Not that more recent history has been that much happier. When the Congo Free State became the Belgian Congo, they agreed that “adult natives will still be compelled to work”. And the British supported that as “we do not in our own colonies say that all the land and produce of the soil belongs to the Natives.” In fact Leopold’s welcome death led to court cases about the spoils of his conquests, his family fought for their share, the Belgian government fought for theirs, sadly “there was no lawyer to argue that the money should return to the Congolese.”
There was hope for a short time when Patrice Lumumba won the first democratic election the territory had ever had. To celebrate this victory the US decided to have him killed, and the Belgians duly shot him, before cutting up his body and dissolving it in acid so as not to leave a martyr’s grave. In his place they put Mobutu, who stole even more than Leopold and after 32 years in power left life-expectancy even lower than in the Congo Free State.
Since then things have not much improved, as shown by this week’s film City of Joy, a documentary about a charity and support group for women raped and left homeless during the most recent civil war. It is hard to watch, but at least gives some hope that the future could be better than the past. But how? Hochschild’s only answer is to strengthen the position of women and end hero worship of the “strong man figure.”
One of the most powerful moments in the film is seeing the women dance and sing, and indeed through all the hardships it seems music has been a positive force.
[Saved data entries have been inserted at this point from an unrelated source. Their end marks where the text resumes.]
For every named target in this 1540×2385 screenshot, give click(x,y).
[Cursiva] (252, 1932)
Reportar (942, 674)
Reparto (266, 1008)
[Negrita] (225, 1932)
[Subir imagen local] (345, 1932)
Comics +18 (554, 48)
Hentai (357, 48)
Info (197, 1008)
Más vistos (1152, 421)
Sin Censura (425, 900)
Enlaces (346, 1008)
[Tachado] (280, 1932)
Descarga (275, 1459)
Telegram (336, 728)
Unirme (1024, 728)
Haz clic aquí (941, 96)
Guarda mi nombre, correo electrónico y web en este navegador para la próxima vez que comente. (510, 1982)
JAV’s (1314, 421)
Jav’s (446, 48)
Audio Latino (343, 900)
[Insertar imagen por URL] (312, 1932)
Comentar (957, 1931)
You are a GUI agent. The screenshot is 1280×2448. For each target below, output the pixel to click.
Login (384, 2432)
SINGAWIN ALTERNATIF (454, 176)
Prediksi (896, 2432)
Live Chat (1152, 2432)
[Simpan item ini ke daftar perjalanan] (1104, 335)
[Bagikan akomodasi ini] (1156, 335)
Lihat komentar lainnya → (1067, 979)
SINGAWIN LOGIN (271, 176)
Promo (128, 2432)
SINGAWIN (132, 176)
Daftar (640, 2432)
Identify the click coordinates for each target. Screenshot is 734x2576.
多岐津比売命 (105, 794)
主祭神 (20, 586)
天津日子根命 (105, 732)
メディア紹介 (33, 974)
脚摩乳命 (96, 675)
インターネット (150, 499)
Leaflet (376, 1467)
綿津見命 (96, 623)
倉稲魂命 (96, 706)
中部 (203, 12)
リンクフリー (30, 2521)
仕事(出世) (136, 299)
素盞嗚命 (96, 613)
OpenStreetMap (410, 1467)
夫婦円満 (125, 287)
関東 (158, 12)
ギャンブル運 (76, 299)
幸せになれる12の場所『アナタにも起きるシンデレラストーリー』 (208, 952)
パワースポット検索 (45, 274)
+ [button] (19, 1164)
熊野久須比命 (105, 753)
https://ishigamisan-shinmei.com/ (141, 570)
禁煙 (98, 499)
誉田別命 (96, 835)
This week’s playlist gives just a taste of the varied music the country has to offer. If time were not the enemy, I would have happily devoted another day to finding more. I can’t promise that all of the musicians are from DRC as opposed to next week’s Republic of Congo (RoC), as so many people just say Congolese. I guess that isn’t surprising as this was once one land, the Kingdom of Kongo, which had the most incredible flag.
I gave up trying to find a Congolese drink and just plumped for Coconut water, so that just leaves the food. Which I am glad to say was a success! Vegan moambe chicken was easy to make and hoovered up by the children. You can get an alternative version of the recipe from Together Women Rise, which, given the earlier talk about increasing women’s rights, seems to be a good site to support. We ate it with a side of Congolese green rice, and you should too!
So that is about it, we should be heading to Republic of Congo, the much smaller country just the other side of the river.